The Parsha opens with the verse, “Now when Pharaoh let the
people go, God did not lead them by way of the land of the Philistines,
although it was nearer; for God said, ‘The people may have a change of heart
when they see war, and return to Egypt.”
What’s interesting to me about this verse is that in Hebrew, the phrase,
“although it was nearer,” could also be translated as “because it
was nearer.”
What does this change in translation add? I believe it highlights a lesson about the
importance of learning to cope with adversity.
The verse could now be saying, in my own words, “God did not want to
take the people of Israel on the easy path, because if they didn’t learn how to
deal with adversity they would not be able to successfully stand up to challenges.”

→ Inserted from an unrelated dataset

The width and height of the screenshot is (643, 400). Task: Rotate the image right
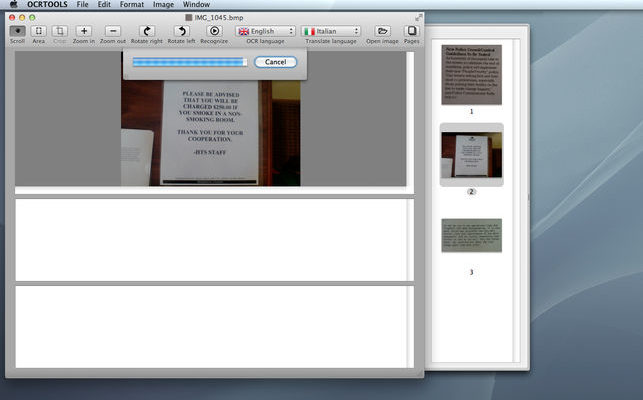148,32

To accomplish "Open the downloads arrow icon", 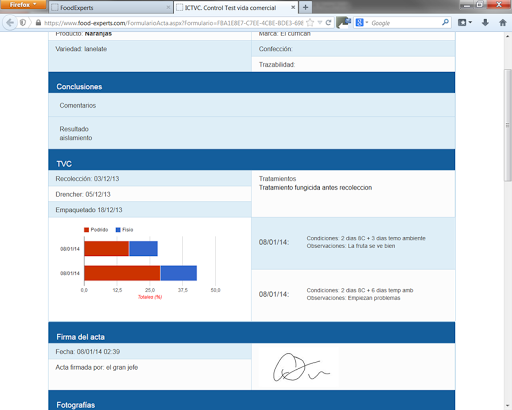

Religion is not about making life easier by taking away the need
to think for ourselves and blindly follow commands. Religious questions should not be dismissed
with simple answers. Instead, we must first recognize the importance of the
questions themselves and the struggle implicit in the questions being asked. When approaching religious life without the
depth and complexity that comes from struggle, often, that faith will not be
able withstand challenge- it will easily fall apart.
It is important to learn how to struggle with matters of
life and religion so that when our beliefs are challenged, the foundations do
not come tumbling down. Furthermore, a deep
personal connection to Judaism blossoms out of struggle and enhances our
positive religious experiences. This
type of relationship with our Judaism is necessary to fulfill a phrase from
later in the Parsha, “this is my God and I will glorify it.”
The sages used this term about glorifying God as the proof
text for a concept of making the mitzvoth beautiful in the way that they are
practiced. A Midrash comments on that
verse saying, “through my following of God’s commandments I will cause others
to say that there is no God like God.”
It is necessary to have a deep and complex relationship with our
religion to acquire such a deep and complex love of Torah and mitzvoth. And, when a person fulfills God’s
commandments from a place of such depth, it impacts not only on the individual
himself, but on all those with whom he/she contacts.